Data records: Begin
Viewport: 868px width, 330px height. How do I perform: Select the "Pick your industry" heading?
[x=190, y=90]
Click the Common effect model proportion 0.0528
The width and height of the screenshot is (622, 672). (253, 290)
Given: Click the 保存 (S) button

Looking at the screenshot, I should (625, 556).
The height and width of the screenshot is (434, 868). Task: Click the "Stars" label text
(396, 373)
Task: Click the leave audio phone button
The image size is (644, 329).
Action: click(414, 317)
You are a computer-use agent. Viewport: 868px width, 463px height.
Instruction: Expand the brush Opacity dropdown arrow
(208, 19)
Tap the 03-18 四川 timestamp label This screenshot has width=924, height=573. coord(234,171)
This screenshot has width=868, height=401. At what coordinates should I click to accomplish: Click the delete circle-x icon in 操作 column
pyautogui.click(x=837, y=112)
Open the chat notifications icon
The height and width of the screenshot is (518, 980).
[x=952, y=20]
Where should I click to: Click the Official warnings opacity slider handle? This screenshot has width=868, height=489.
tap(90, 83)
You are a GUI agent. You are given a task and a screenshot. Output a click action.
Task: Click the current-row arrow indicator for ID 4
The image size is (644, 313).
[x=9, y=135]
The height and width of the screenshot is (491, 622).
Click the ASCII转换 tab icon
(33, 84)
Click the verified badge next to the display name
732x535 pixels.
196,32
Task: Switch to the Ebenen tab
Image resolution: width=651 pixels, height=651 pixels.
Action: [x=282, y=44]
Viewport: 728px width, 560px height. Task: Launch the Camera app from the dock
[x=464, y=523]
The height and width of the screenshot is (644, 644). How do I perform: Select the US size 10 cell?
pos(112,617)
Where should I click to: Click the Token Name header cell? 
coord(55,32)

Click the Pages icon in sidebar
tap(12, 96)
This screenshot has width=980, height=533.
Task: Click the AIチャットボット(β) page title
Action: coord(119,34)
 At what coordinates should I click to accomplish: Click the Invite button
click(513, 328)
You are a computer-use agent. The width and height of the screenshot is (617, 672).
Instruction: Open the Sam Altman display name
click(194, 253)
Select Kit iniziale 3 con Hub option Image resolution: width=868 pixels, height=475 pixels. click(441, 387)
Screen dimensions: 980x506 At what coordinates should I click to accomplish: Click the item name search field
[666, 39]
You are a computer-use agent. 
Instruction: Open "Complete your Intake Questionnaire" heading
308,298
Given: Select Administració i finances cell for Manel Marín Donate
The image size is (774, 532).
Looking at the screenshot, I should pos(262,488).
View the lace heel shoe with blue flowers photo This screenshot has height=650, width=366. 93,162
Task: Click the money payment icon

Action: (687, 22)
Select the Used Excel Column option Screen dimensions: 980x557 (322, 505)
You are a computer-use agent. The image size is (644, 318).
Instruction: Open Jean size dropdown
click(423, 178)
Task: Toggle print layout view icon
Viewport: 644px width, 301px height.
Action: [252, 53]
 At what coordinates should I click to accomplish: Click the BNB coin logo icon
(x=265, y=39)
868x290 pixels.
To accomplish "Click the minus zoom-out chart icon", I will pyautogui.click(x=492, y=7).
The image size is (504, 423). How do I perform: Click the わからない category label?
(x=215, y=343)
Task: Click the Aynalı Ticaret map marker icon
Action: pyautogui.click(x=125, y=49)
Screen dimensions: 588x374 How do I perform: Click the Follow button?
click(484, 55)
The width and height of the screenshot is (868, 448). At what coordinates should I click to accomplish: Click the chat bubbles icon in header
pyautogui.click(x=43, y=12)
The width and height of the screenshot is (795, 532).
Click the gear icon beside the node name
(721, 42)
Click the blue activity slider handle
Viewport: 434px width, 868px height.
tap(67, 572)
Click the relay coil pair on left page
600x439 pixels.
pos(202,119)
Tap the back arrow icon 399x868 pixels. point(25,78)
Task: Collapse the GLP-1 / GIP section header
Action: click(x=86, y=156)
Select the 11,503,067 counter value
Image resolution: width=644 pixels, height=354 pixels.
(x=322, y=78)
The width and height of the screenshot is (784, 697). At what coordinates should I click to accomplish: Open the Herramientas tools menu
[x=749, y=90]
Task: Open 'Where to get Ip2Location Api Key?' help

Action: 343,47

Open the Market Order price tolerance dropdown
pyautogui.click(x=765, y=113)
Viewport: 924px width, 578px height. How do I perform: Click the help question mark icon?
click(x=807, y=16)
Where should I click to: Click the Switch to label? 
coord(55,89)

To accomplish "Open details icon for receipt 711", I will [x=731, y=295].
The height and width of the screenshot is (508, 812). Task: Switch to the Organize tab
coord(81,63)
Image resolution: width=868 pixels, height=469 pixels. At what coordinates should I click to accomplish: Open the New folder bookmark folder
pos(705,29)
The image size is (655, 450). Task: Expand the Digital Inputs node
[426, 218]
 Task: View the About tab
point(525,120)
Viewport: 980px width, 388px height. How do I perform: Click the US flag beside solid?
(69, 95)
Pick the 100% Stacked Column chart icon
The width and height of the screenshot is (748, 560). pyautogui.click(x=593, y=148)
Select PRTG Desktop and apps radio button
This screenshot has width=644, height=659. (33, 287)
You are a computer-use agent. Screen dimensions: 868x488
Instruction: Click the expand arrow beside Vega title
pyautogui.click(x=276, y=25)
Data records: End
What is being asked:
Only lines that contain "blue" are needed, so copy each of them from the data.

The completed task:
View the lace heel shoe with blue flowers photo This screenshot has height=650, width=366. 93,162
Click the blue activity slider handle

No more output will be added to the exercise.